CENTRAL INHIBITORY-ACTION OF PEPTIDE YY ON GASTRIC-MOTILITY IN RATS

Specific peptide YY (PYY) binding sites have recently been identified autoradiographically in the area postrema, nucleus of the solitary tract, and dorsal motor nucleus regions [collectively referred to as the dorsal vagal complex (DVC)] in rats. These medullary brain stem regions are responsible for vagovagal reflex control of gastric function, including gastric motility. We propose that PYY can modulate gastrointestinal functions, such as gastric motility, by interacting with PYY binding sites found in DVC. Furthermore, we predict that central PYY effects on gastric function are mediated by the vagus nerve.
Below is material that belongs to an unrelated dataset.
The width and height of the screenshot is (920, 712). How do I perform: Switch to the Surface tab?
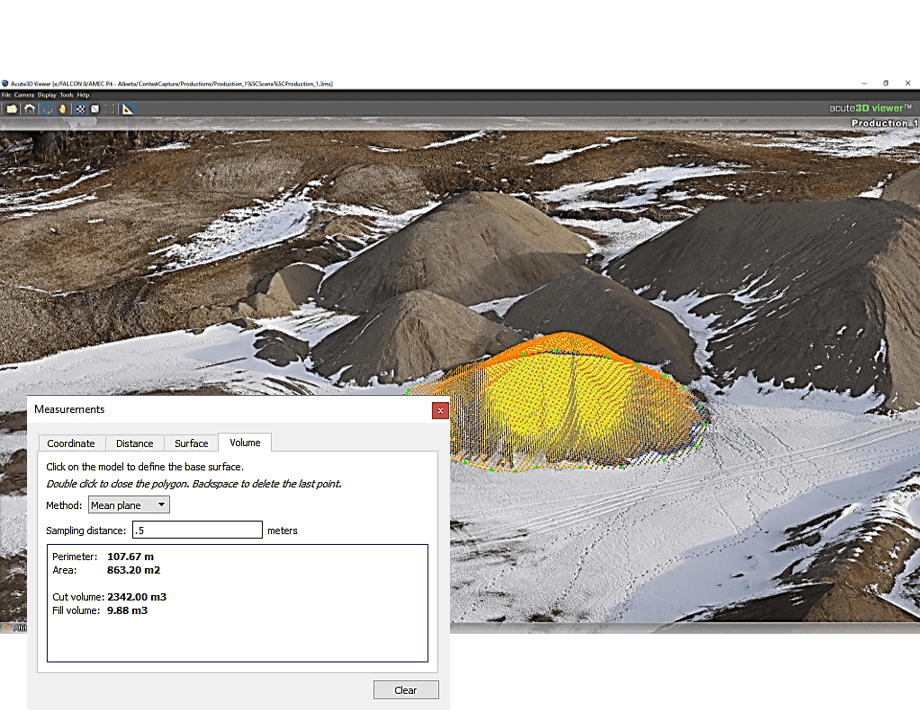[x=191, y=443]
In the present study, urethan-anesthetized rats were used. PYY (20.0 and 2.0 fmol) injected directly into DVCs of the animals produced significant inhibition of gastric motility that was stimulated by centrally applied thyrotropin-releasing hormone (TRH). TRH is a well-accepted central stimulator of vagal efferent pathway to the stomach. Otherwise, an excitatory effect of PYY (2 pmol) on basal gastric motility was observed and considered as being pharmacological. The inhibitory effect of PW was abolished completely by unilateral (the injection side) cervical vagotomy, suggesting that the inhibition was vagally dependent. These results support the view that physiological concentrations of PW may inhibit proximal gut function as part of the ''ileal brake'' mechanism by acting directly on vagovagal control circuits in the dorsal medulla. However, extremely high doses of PYY may activate gastric function through pharmacological action at pancreatic polypeptide receptors in the DVC.